Rewrite the records from the line with "This screenshot has width=282, height=228." to the line with "Open the Marketing", putting "Show" in place of "Expand" and keeping everything else the same.

-- Start of Data in this exercise --

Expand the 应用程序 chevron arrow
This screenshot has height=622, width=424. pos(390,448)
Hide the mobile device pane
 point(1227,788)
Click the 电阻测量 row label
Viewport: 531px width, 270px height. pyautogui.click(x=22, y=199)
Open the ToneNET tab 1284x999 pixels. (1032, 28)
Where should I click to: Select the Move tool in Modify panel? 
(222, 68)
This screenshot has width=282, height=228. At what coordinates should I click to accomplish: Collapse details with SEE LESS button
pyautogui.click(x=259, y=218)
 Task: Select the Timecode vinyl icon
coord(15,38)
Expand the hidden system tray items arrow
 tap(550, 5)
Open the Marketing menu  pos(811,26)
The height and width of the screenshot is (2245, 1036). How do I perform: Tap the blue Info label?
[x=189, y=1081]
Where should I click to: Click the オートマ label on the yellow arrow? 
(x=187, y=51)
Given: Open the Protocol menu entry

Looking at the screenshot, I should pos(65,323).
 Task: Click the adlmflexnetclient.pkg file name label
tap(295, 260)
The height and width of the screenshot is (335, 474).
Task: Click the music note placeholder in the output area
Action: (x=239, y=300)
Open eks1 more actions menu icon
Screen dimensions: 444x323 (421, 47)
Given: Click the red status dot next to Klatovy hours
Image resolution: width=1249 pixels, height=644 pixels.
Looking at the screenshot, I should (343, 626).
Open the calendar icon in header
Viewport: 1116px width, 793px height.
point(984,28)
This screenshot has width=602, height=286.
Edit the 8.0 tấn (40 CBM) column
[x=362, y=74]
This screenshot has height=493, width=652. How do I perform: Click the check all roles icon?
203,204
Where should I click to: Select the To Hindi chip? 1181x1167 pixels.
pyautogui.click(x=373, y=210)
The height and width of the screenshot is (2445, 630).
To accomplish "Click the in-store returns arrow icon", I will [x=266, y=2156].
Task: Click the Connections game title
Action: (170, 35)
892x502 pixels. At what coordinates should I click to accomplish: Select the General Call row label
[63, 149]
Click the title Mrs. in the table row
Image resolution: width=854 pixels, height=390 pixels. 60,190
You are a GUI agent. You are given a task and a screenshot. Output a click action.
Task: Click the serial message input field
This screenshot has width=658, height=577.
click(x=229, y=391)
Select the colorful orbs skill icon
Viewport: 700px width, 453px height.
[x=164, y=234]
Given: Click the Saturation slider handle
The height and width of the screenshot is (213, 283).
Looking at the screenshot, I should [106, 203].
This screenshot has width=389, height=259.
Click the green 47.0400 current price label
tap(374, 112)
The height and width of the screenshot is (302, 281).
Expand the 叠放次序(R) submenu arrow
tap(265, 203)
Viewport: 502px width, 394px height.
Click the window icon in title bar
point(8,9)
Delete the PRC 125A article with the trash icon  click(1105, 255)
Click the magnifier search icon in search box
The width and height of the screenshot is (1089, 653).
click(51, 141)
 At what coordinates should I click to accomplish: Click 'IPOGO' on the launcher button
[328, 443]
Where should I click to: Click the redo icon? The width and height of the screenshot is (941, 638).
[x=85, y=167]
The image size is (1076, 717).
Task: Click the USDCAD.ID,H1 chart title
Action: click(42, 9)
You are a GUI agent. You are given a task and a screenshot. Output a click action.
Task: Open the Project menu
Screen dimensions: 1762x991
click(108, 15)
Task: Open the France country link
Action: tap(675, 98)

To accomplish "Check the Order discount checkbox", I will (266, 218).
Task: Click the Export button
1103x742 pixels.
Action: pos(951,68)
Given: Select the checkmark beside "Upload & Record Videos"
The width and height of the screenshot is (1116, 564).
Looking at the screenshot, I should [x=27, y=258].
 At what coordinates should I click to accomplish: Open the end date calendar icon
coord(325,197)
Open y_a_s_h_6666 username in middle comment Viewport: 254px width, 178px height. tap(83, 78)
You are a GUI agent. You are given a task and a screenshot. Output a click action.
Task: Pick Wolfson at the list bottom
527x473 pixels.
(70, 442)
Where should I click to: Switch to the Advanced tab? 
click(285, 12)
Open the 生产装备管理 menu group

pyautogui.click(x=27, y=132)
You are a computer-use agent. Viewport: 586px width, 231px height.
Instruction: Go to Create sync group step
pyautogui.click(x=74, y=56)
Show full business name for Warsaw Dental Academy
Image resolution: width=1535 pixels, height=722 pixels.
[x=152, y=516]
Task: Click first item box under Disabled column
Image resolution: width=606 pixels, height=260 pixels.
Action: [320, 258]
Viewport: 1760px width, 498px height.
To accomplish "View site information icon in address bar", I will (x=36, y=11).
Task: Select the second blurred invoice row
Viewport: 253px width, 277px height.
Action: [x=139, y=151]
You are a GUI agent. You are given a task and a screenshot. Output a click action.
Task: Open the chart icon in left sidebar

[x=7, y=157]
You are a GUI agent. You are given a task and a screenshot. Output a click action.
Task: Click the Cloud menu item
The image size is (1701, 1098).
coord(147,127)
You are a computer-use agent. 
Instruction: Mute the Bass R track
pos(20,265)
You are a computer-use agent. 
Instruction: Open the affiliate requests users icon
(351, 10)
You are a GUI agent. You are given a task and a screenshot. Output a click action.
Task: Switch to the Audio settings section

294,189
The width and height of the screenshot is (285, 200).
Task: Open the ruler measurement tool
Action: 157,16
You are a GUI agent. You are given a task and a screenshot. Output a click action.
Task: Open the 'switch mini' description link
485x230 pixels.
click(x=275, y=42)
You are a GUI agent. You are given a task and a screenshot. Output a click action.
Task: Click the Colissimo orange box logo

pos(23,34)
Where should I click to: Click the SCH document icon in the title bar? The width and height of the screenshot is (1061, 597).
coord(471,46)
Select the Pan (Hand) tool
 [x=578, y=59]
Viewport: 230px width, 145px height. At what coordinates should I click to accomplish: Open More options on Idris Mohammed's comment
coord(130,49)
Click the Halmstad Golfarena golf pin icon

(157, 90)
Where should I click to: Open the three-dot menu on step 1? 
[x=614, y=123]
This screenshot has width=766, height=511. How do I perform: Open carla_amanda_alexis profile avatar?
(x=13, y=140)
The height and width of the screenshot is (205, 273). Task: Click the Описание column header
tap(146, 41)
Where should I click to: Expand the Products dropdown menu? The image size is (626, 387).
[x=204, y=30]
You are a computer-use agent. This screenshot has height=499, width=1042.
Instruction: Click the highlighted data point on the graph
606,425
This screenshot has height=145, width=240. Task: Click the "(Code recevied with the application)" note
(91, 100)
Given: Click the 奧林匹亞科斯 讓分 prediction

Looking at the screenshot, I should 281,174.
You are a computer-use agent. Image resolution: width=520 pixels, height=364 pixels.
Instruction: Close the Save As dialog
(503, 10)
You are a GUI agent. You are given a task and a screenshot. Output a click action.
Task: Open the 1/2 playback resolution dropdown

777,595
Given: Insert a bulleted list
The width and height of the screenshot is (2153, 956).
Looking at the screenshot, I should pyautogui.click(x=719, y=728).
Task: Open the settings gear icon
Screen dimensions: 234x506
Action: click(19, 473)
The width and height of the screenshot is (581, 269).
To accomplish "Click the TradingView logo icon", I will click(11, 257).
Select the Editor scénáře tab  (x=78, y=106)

-- End of Data in this exercise --

__Task answer__:
This screenshot has width=282, height=228. At what coordinates should I click to accomplish: Collapse details with SEE LESS button
pyautogui.click(x=259, y=218)
 Task: Select the Timecode vinyl icon
coord(15,38)
Show the hidden system tray items arrow
 tap(550, 5)
Open the Marketing menu  pos(811,26)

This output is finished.